In November 1984, Dick Smith contacted Gary Everhardt, Blue Ridge Parkway Supervisor of the National Park Service, and on behalf of the Western Carolina Botanical Club offered to develop a self-guiding interpretive botanical trail between the North end of the Pisgah Inn parking lot and the historic site of George Vanderbilt’s Buck Spring Lodge.
Teams of club members surveyed the route, eventually compiling an inventory of more than 200 species of flowering plants along the trail. By May 1989, 24 numbered posts were placed adjacent to significant botanical features, keyed to a descriptive brochure written by Dick on behalf of the club for public distribution by the Parkway. You can read how the Buck Spring Nature Trail Guide came about on page 4 of the Fall 2017 issue of our quarterly publication, Shortia. The brochure may be downloaded and printed from this link or followed below as you hike the trail.
A Botanical Tour – BUCK SPRING NATURE TRAIL – Blue Ridge Parkway
This fairly level one mile path is a section of the longer Buck Spring Trail. The botanical tour begins at the Pisgah Inn parking lot (milepost 408.6 on the Blue Ridge Parkway) and ends at the hunting lodge site near Buck Spring Gap overlook (milepost 407.7) and returns via the same route.
Along the trail you will see an extraordinary concentration of plant species. Much of this diversity is due to the fact that it passes through what, despite the southern location, is termed a “Northern hardwoods forest “–the vegetation zone lying between the high altitude spruce-fir forests and the eastern deciduous woods that occupy vast areas at lower elevations.
In the fall, many trees, shrubs, and woody vines drop their leaves, and herbaceous plants wither or disappear completely. Some can be recognized even in winter, however, by their empty seed pods or other fruiting structures.

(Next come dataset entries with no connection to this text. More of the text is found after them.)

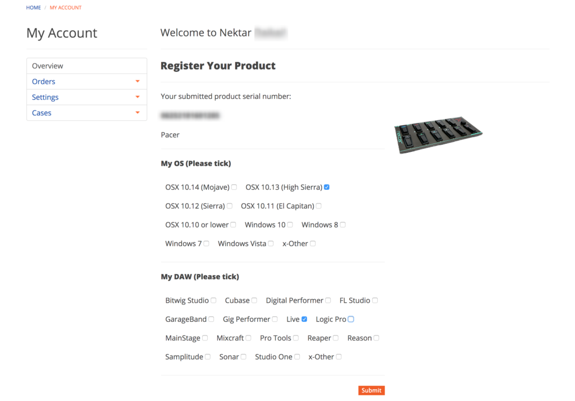The image size is (575, 401).
Task: Check the FL Studio option
Action: click(x=375, y=300)
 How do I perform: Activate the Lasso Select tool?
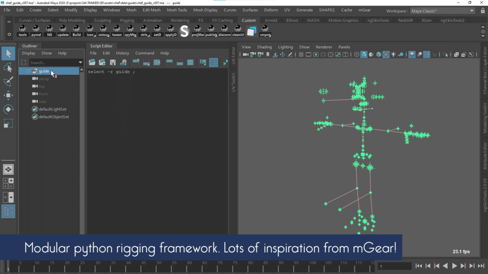pyautogui.click(x=8, y=68)
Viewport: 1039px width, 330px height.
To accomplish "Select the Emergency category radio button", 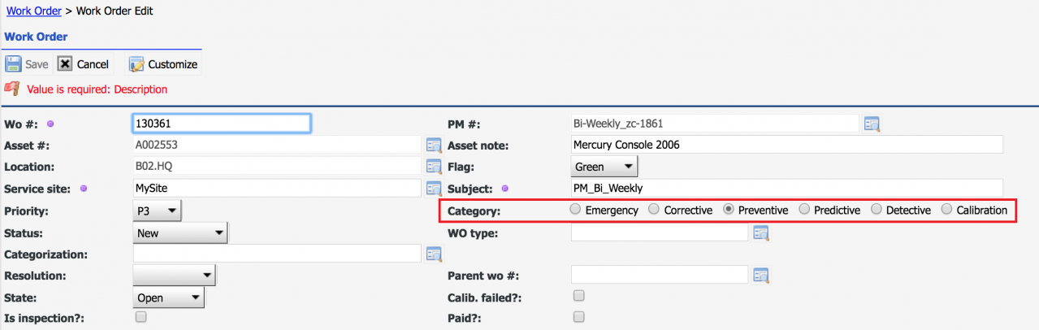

To minimize the impact of heavy trail use upon these plants, please stay on the established path.
Post 1. Highbush Blueberry (Vaccinium corymbosum)
Although they are not as large and succulent as the “improved” varieties that are grown commercially, wild blueberries are delicious and have a special tangy flavor of their own. The heath family, to which they belong, is a predominantly northern group of plants requiring acidic soil. It is well represented here by such shrubs as Mountain Laurel, the Rhododendrons and Azaleas, and Minnie-bush, as well as Trailing Arbutus and even Indian Pipe. Only one tree in this family, Sourwood (Oxydendrum arboreum), is present here.
Post 2. Canada Mayflower (Maianthemum canadense)
Canada Mayflower is common in the northeast, where it spreads over large areas; but, here, where it approaches the southernmost limit of its range, the colonies are smaller. Its floral parts are in sets of four, which is unusual because most other members of the lily family are three- or six-parted. Canada Mayflower is one of the first plants to bloom in the spring.
Post 3. American Chestnut (Castanea dentata)
It is hard to believe that less than a hundred years ago the American chestnut was a dominant tree of the eastern forests. An alien fungus has virtually wiped it out; and, although stump sprouts persist and often produce nuts, they are almost certainly doomed. Nonetheless, a large American Chestnut can be seen in this location. A related shrub, Allegheny Chinquapin (C. pumila), also grows along the trail and might be mistaken for chestnut, but the lower surface of its leaves is white-downy instead of light green and smooth.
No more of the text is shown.